Now, to fit a partial least squares regression model.
bio_pls <- train(bio_train, injury_train, method = "pls", trControl = ctrl, metric = "Spec", tuneLength = 20)
chem_pls <- train(chem_train, injury_train, method = "pls", trControl = ctrl, metric = "Spec", tuneLength = 20)
bio_pls_pred <- predict(bio_pls, bio_test)
confusionMatrix(bio_pls_pred, injury_test, positive = "No")
## Confusion Matrix and Statistics
##
## Reference
## Prediction No Yes
## No 45 5
## Yes 5 1
##
## Accuracy : 0.8214
## 95% CI : (0.696, 0.9109)
## No Information Rate : 0.8929
## P-Value [Acc > NIR] : 0.9664
##
## Kappa : 0.0667
## Mcnemar's Test P-Value : 1.0000
##
## Sensitivity : 0.9000
## Specificity : 0.1667
## Pos Pred Value : 0.9000
## Neg Pred Value : 0.1667
## Prevalence : 0.8929
## Detection Rate : 0.8036
## Detection Prevalence : 0.8929
## Balanced Accuracy : 0.5333
##
## 'Positive' Class : No
##
Only .16 for Specificity achieved here.
And for the chemical predictors, we get 0 as seen below.

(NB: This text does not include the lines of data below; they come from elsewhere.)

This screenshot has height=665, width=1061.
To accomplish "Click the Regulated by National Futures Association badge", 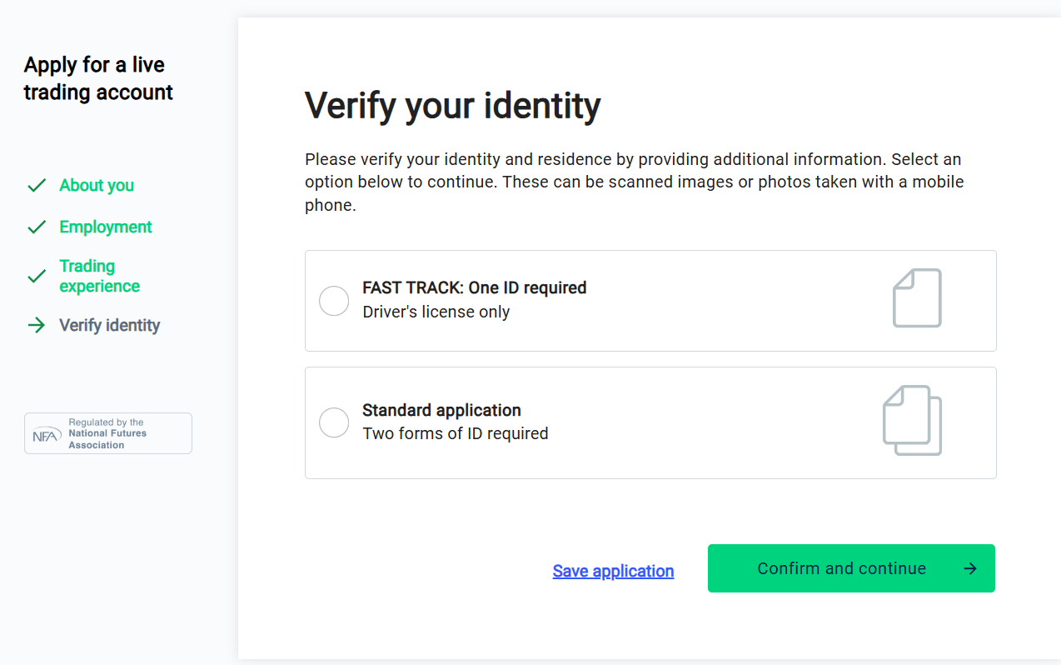I will click(x=108, y=433).
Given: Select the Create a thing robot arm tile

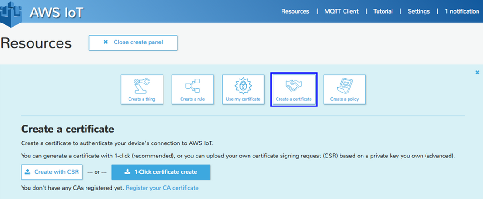Looking at the screenshot, I should (x=142, y=89).
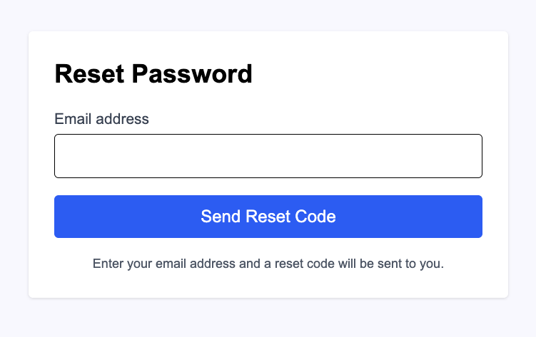Click the Email address label

coord(101,119)
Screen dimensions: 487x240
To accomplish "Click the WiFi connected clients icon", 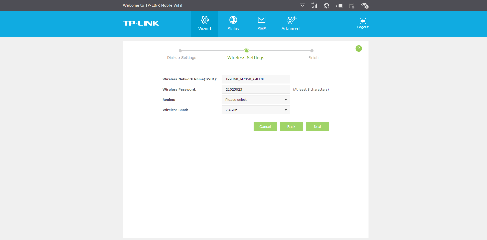I will click(365, 6).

Chemical indicators are continuously faring worse than biological predictors at predicting hepatic injury, and there is still no great model, so far.

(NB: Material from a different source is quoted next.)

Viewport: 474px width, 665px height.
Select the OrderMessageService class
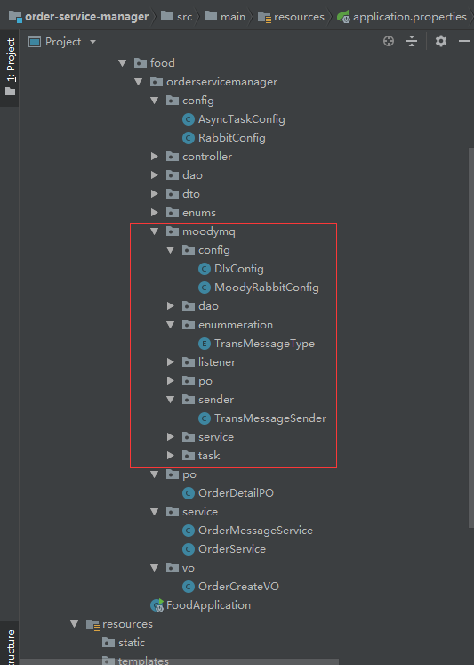(247, 531)
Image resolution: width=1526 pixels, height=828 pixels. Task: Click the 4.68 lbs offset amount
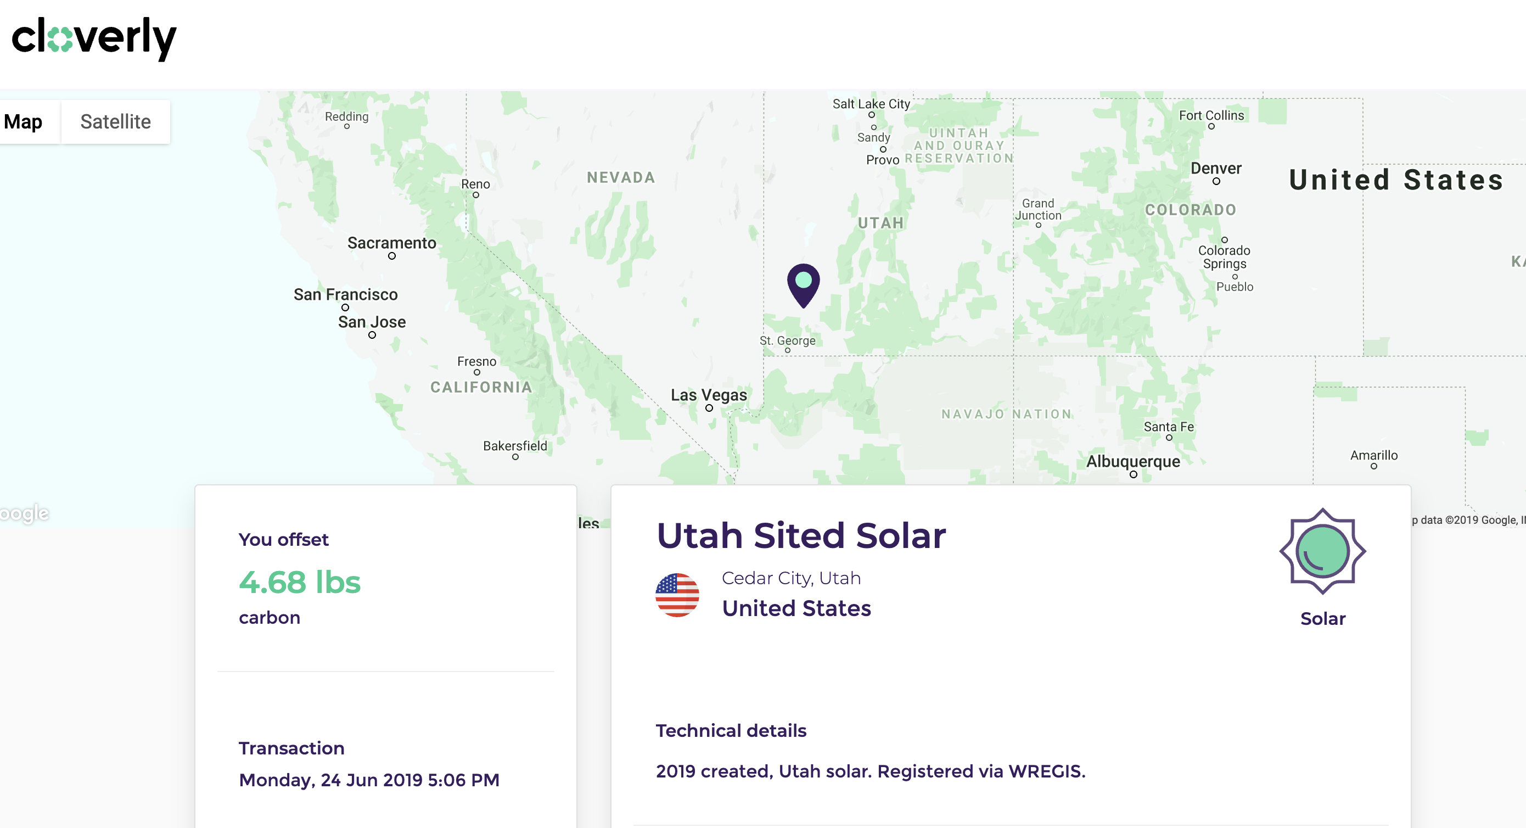click(300, 581)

chem_pls_pred <- predict(chem_pls, chem_test, probability = TRUE)
confusionMatrix(chem_pls_pred, injury_test, positive = "No")
## Confusion Matrix and Statistics
##
## Reference
## Prediction No Yes
## No 47 6
## Yes 3 0
##
## Accuracy : 0.8393
## 95% CI : (0.7167, 0.9238)
## No Information Rate : 0.8929
## P-Value [Acc > NIR] : 0.9278
##
## Kappa : -0.0769
## Mcnemar's Test P-Value : 0.5050
##
## Sensitivity : 0.9400
## Specificity : 0.0000
## Pos Pred Value : 0.8868
## Neg Pred Value : 0.0000
## Prevalence : 0.8929
## Detection Rate : 0.8393
## Detection Prevalence : 0.9464
## Balanced Accuracy : 0.4700
##
## 'Positive' Class : No
##
bio_centroid <- train(bio_train, injury_train, method = "pam",
trControl = ctrl, preProcess = c("center", "scale"), metric = "Spec", tuneLength = 20)

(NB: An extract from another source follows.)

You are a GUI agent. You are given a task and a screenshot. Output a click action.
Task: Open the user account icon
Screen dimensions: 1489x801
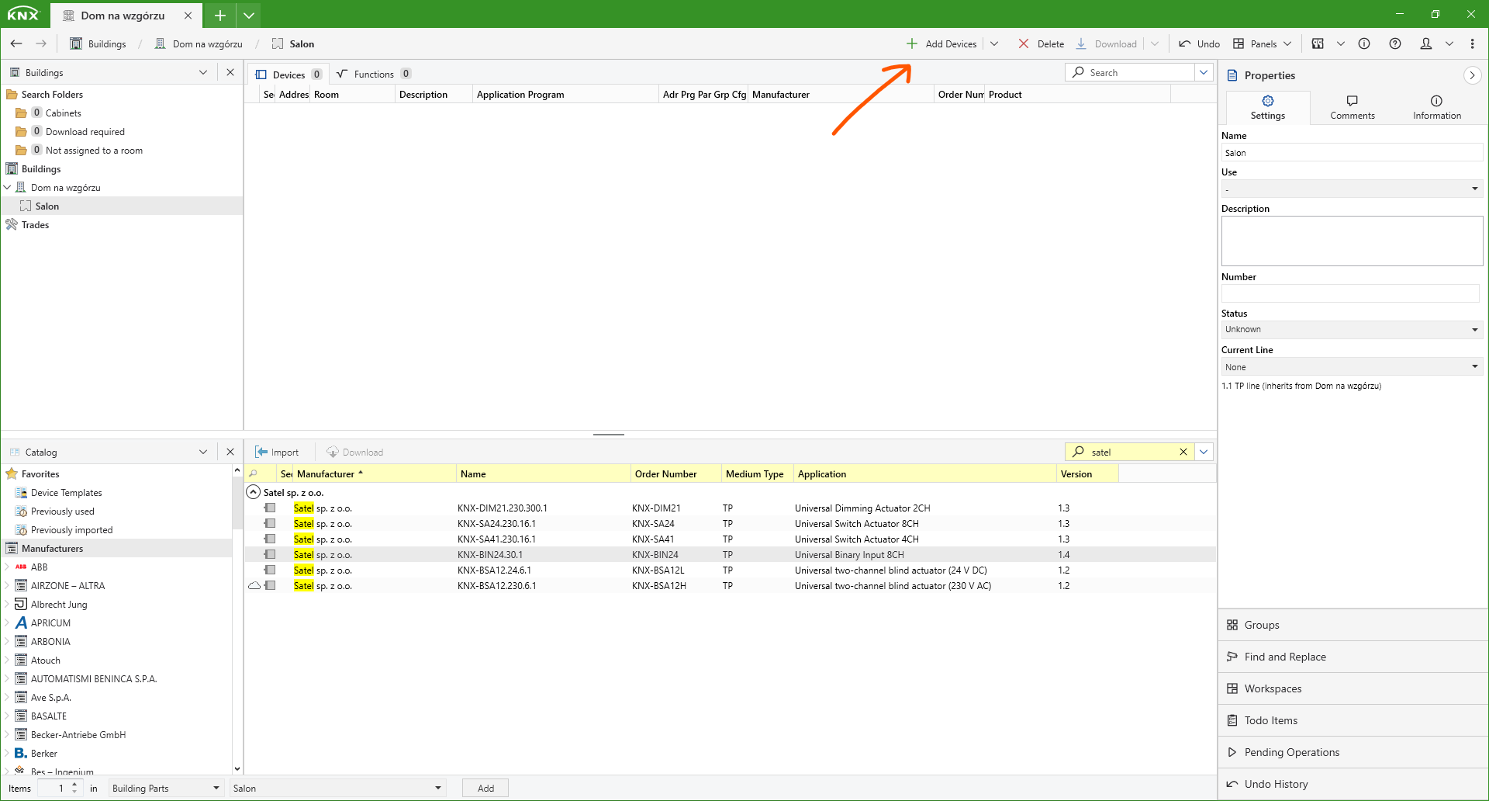[x=1425, y=43]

## 12345678910111213141516171819202122232425262728293011111111111111111111111111111111111111111111111111111111111111111111111111111111111111111111111111111
chem_centroid <- train(chem_train, injury_train, method = "pam",
trControl = ctrl, preProcess = c("center", "scale"), metric = "Spec", tuneLength = 20)
## 12345678910111213141516171819202122232425262728293011111111111111111111111111111111111111111111111111111111111111111111111111111111111111111111111111111
bio_centroid_pred <- predict(bio_centroid, bio_test)
chem_centroid_pred <- predict(chem_centroid, chem_test)
confusionMatrix(bio_centroid_pred, injury_test, positive = "No")
## Confusion Matrix and Statistics
##
## Reference
## Prediction No Yes
## No 50 6
## Yes 0 0
##
## Accuracy : 0.8929
## 95% CI : (0.7812, 0.9597)
## No Information Rate : 0.8929
## P-Value [Acc > NIR] : 0.60647
##
## Kappa : 0
## Mcnemar's Test P-Value : 0.04123
##
## Sensitivity : 1.0000
## Specificity : 0.0000
## Pos Pred Value : 0.8929
## Neg Pred Value : NaN
## Prevalence : 0.8929
## Detection Rate : 0.8929
## Detection Prevalence : 1.0000
## Balanced Accuracy : 0.5000
##
## 'Positive' Class : No
##
0 for specificity.
confusionMatrix(chem_centroid_pred, injury_test, positive = "No")
## Confusion Matrix and Statistics
##
## Reference
## Prediction No Yes
## No 45 5
## Yes 5 1
##
## Accuracy : 0.8214
## 95% CI : (0.696, 0.9109)
## No Information Rate : 0.8929
## P-Value [Acc > NIR] : 0.9664
##
## Kappa : 0.0667
## Mcnemar's Test P-Value : 1.0000
##
## Sensitivity : 0.9000
## Specificity : 0.1667
## Pos Pred Value : 0.9000
## Neg Pred Value : 0.1667
## Prevalence : 0.8929
## Detection Rate : 0.8036
## Detection Prevalence : 0.8929
## Balanced Accuracy : 0.5333
##
## 'Positive' Class : No
##
And .16. for Specificity here, yawn.
So the best model for predicting hepatic injury turns out to be the first fit, the LDA model on the biological indicators.
predictions_bio_lda <- predict(bio_lda, bio_test, type = "prob")
pROC::plot.roc(injury_test, predictions_bio_lda$Yes)
However, the area under the curve is not as high as I’d wish. Perhaps in the future I’ll revisit this data and see what can be done differently to predict injury.